§ PROBLEM REQUIREMENTS
Please copy out the records that follow exactly as they stand.

§ DATA FOR ANALYSIS
####

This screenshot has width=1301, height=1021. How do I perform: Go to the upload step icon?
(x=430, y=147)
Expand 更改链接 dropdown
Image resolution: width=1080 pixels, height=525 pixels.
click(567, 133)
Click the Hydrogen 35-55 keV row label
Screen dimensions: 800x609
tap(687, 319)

####

§ OUTPUT FOR THIS EXERCISE
This screenshot has width=1301, height=1021. How do I perform: Go to the upload step icon?
(x=430, y=147)
Expand 更改链接 dropdown
Image resolution: width=1080 pixels, height=525 pixels.
click(567, 133)
Click the Hydrogen 35-55 keV row label
Screen dimensions: 800x609
tap(687, 319)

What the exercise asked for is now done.